アンモナイトの目覚めのK800のレビュー・感想・評価

アンモナイトの目覚め(2020年製作の映画)
3.7
自由な鳥を金の鳥かごにいれたいの?

メロドラマはあまり観たことないが、シアーシャ・ローナンが出演していたので普段見ないジャンルにチャレンジ。

古生物学者である主人公メアリーは、かつて発掘した化石によって一躍時の人となったが、男性社会の中に埋もれてしまった。今となっては観光客用のアンモナイトを売りながら貧しい生活をしている。
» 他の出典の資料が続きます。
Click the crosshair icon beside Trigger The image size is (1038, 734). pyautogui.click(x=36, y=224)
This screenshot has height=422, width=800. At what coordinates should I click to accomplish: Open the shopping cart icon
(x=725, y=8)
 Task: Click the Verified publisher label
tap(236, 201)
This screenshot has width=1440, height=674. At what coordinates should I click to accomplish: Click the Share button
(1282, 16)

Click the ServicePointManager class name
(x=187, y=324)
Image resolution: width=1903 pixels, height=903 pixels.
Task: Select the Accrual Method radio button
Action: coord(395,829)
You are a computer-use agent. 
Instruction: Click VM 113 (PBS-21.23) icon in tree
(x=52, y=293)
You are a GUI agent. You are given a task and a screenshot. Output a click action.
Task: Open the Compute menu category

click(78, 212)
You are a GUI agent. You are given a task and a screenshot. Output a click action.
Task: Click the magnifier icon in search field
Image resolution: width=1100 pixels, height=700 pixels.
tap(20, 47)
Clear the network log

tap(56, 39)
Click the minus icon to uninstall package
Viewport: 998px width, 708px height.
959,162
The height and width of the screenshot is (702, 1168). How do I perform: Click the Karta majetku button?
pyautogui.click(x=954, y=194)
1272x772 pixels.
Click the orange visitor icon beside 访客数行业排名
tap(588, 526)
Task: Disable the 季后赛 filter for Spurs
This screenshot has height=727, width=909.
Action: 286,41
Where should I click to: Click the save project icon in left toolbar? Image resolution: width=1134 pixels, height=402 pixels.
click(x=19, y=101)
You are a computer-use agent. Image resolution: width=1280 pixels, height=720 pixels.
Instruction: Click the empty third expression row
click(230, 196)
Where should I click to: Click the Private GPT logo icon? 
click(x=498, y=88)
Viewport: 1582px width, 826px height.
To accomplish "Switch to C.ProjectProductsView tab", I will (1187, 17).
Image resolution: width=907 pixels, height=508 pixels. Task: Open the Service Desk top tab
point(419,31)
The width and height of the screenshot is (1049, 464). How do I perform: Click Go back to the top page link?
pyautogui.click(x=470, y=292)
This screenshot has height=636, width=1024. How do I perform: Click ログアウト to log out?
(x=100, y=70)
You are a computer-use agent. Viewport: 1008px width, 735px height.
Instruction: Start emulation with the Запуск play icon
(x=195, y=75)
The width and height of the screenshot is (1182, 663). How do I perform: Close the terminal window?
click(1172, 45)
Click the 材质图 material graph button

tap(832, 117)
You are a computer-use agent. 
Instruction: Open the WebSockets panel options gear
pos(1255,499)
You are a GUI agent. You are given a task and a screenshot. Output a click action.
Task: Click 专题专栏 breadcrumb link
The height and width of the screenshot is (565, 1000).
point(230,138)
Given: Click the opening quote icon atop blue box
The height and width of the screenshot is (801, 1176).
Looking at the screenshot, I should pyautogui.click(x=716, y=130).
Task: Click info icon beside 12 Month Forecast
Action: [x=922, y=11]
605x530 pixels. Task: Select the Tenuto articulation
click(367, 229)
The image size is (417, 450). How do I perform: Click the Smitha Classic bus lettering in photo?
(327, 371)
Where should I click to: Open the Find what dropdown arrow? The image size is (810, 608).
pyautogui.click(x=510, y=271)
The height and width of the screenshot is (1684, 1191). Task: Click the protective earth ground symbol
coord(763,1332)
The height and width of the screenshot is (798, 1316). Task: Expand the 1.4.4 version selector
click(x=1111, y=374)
ある日メアリーの元を訪れた化石収集の妻シャーロットとの出会いが彼女を目覚めさるのであった。

ケイト・ウィンスレットおシアーシャ・ローナンの繊細な演技と圧倒的な美しさをひしひしと感じる2時間。
登場人物の感情などをセリフで説明するのではなく、視線や表情の繊細な演技で見せていた所が良かった。そこに自然の音が相まって美しい映像が映し出されていた。
メアリーとシャーロットのメンタル的な部分を衣装の色味で表現しているような気がした。映画序盤は心を閉ざしているメアリー、心を病んでいるシャーロット共に暗い色の服を着ていた。中盤になり、シャーロットがメアリーに対して心を開いてくると明るい色味の衣装になっていた。メアリーが濃紺の服を脱ぎ、白いシャツになったシーンがシャーロットにやっと心を開いた瞬間を表現しているように見えて印象的だった。また、後半の展開についてはネタバレになってしまうので言わないが、メアリーの衣装の色の変化がやはりメンタル的な部分とと連動していたように思う。違ったら恥ずかしい。

2人の関係が急に深くなった感じが少しだけするが、全体的には良かった。
繊細な演技と美しい映像による素敵な魅せ方をしてくれる作品だと思った。